Marius Paun | London, UK | Senior dealer | Friday 18th June 2021

The FOMC Keeps Rate Unchanged But Starts ‘Thinking About Thinking About Tapering’

The FOMC decided to leave interest rates unchanged but fresh projections now indicate two possible interest rates hikes in 2023. At the same time the pace of QE will remain at $120 billion per month as expected. Interestingly seven FOMC members foresaw no rates increase in 2023 but 13 did. Fed Chair Jerome Powell acknowledged a spike in inflation but maintained his stance that inflation will be temporary. He added it’s premature to begin discussing higher rates.

If last time they said they were not ready to start ‘talking about talking on bond purchases tapering’, that position has now changed. Many speculated that we could see the Fed starting to taper by Q4 of this year or at least make the announcement by that time they will start to do it early next year. In reaction the stock markets tanked and the US dollar strengthened putting downside pressure on gold as well as the whole commodities spectrum.

The G7 meeting came to an end with world leaders agreeing to continue economic stimulus until the recovery is firmly established. They also singled out China for human rights in Xinjiang province. At the same time, G7 demanded Russia take action to stop cyber attackers from demanding ransoms.
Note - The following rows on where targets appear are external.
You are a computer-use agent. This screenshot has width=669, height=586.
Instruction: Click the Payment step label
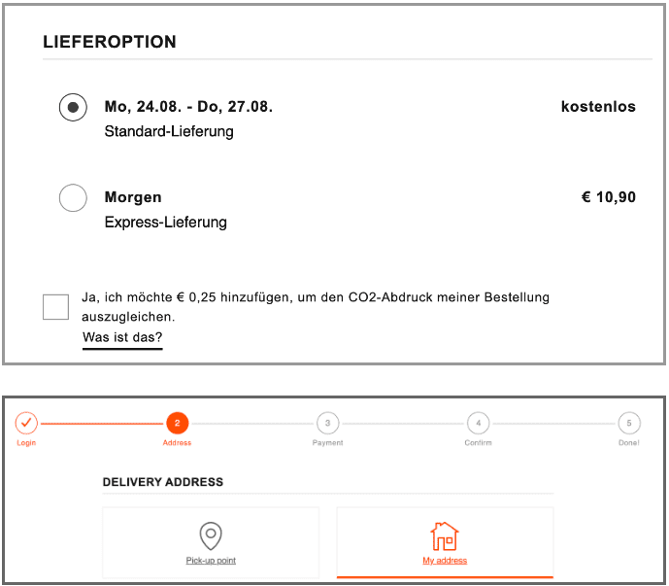327,443
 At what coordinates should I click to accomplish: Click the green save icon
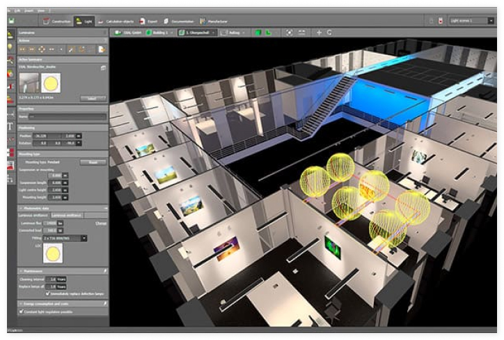pyautogui.click(x=10, y=21)
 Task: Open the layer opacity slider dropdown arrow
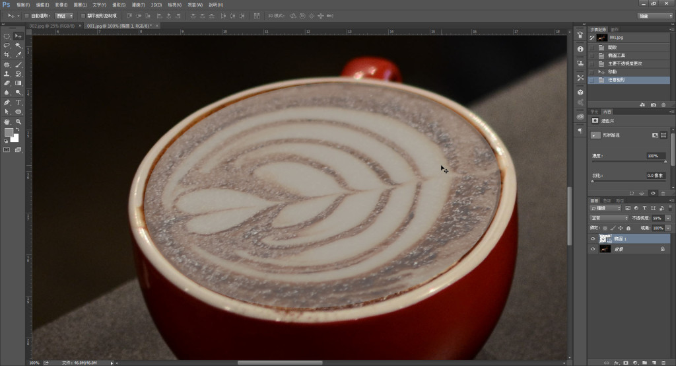click(x=668, y=217)
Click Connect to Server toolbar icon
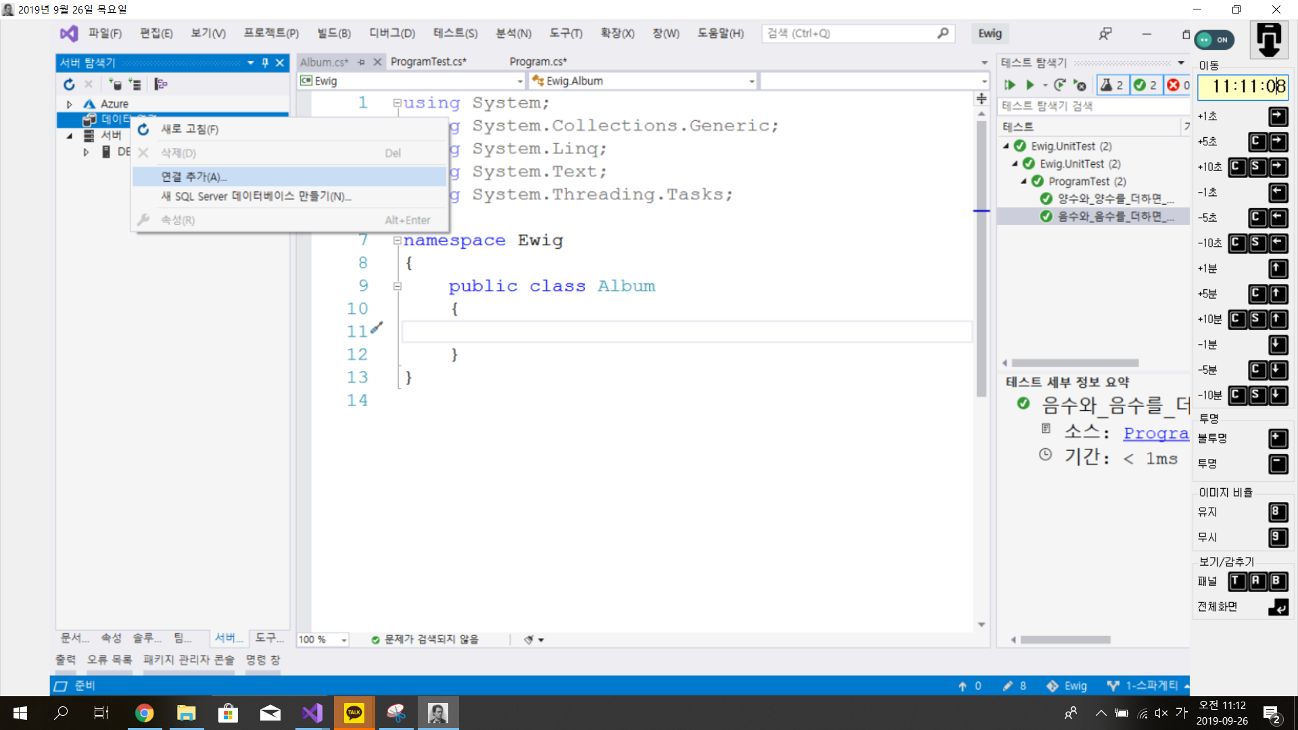 tap(135, 84)
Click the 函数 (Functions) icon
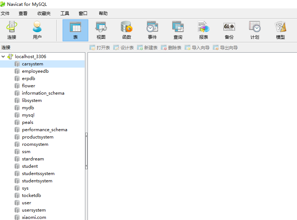297x220 pixels. pyautogui.click(x=126, y=30)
Responding to accusations, China said it does not pose systematic challenges to other nations.

European Central Bank President Lagarde said that it was too early to talk about ending PEPP purchases and that she hopes to present the bank’s strategy review by the end of the summer. The central bank anticipates a return to pre-pandemic levels in the first quarter of next year. In summary, the ECB is confident it delivered what was asked in terms of policy support.
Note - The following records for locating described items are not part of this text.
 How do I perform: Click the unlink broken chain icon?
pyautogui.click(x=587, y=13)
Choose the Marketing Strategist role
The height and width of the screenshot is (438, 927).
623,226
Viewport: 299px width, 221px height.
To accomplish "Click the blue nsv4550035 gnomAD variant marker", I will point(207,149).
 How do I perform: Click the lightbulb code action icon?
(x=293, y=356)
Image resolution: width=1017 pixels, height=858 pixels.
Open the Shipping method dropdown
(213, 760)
Back in the UK, the Government approved a 4-week delay to the end of lockdown. Although the vaccination program is rather advanced, the Delta variant still poses a few questions. The final lifting of all restrictions was scheduled for June 21 but now July 19 is the deadline. Prime Minister Boris Johnson promised it will be the ‘final delay’.
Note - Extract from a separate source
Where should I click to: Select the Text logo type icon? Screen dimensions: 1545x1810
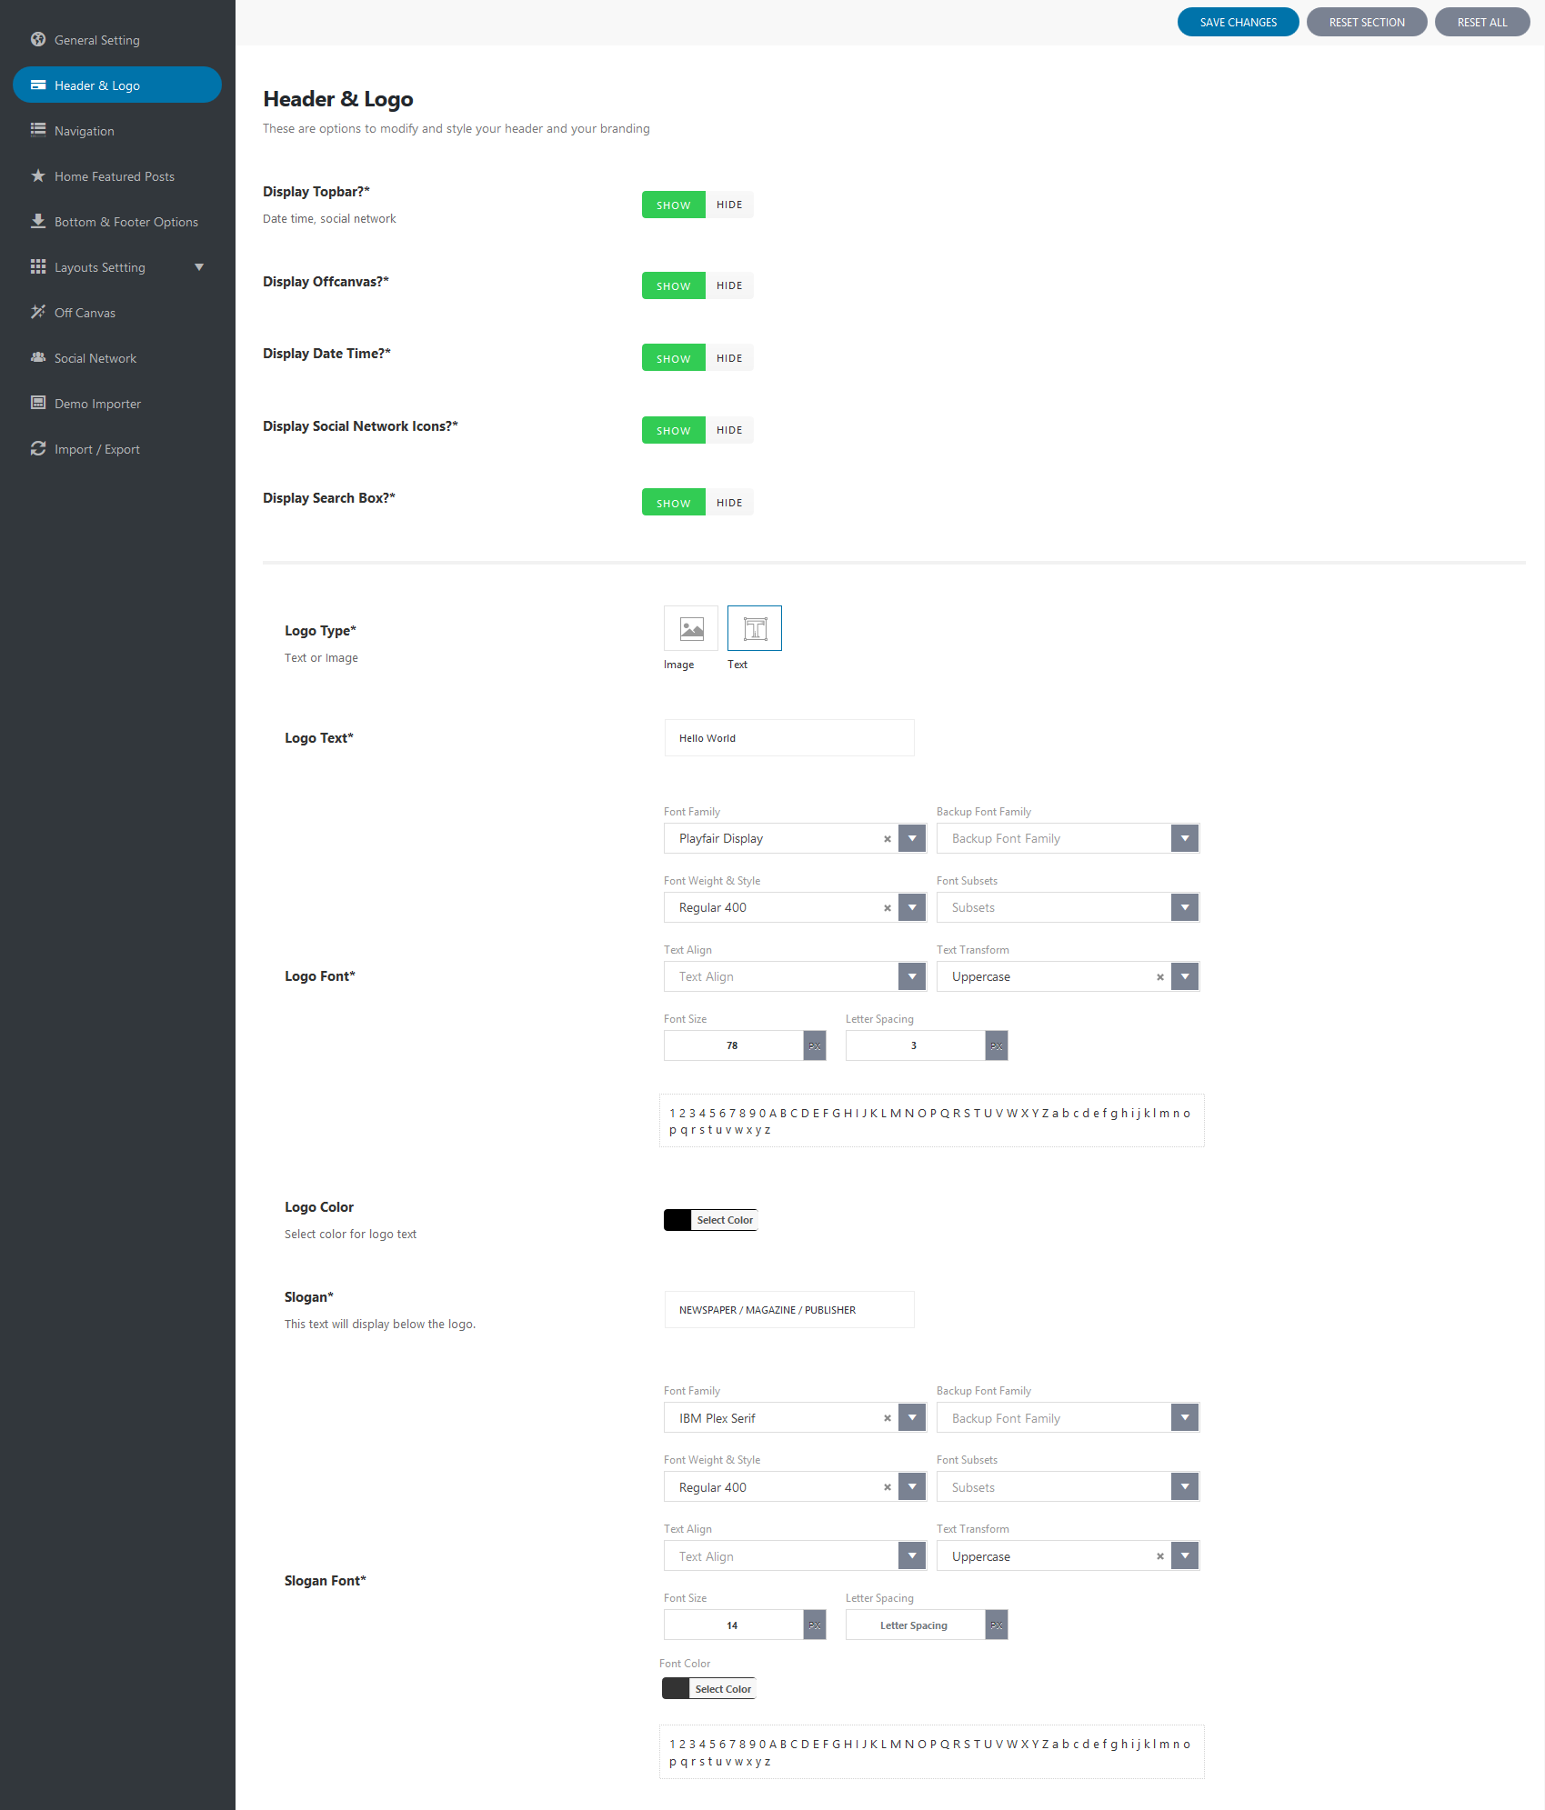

On another note, the UK agreed to a trade deal with Australia, dubbed a step forward for both nations – UK for obvious reasons and Australia to diversify its exports from China market. For Britain, it will be cars, whisky, confectionery benefiting from the tariff-free agreement. Australian wine will also be imported into the UK with no tariffs. British farmers (one sticky point) will be protected by a cap on imports for 15 years. Food Authorities down under were not unduly concerned as they said the bulk of their production is absorbed fully by the Asia Pacific region and there is hardly anything left to export into Europe.

The US oil prices started the week on a positive note but posted a sharp sell-off after the FOMC meeting, due to a stronger US dollar. However, it seems the buyers were back in charge on Friday afternoon with the price around $71.50 after a short trip below $70.00 during the previous sessions.

Gold prices were also hurt by the Fed comments and saw a nosedive to $1767 on Thursday. It’s a rather strange one as almost everyone expects inflation in the short term. The debate is whether inflation is transitory or not. Meanwhile, the rates are expected to be on hold for the next two years or so. That would be a dream scenario for gold….. perhaps the spike in the greenback kept bulls frustrated. For how long is another story.

Bitcoin rose back above the $40,000 mark but like anything else pulled back after Wednesday evening, now at 36,500. The chart shows a possible death cross scenario where the 50-day MA is close to crossing below the 200-day MA signalling a potential bear market. Elon Musk had another change of heart, now tweeting favourably again, but will that help?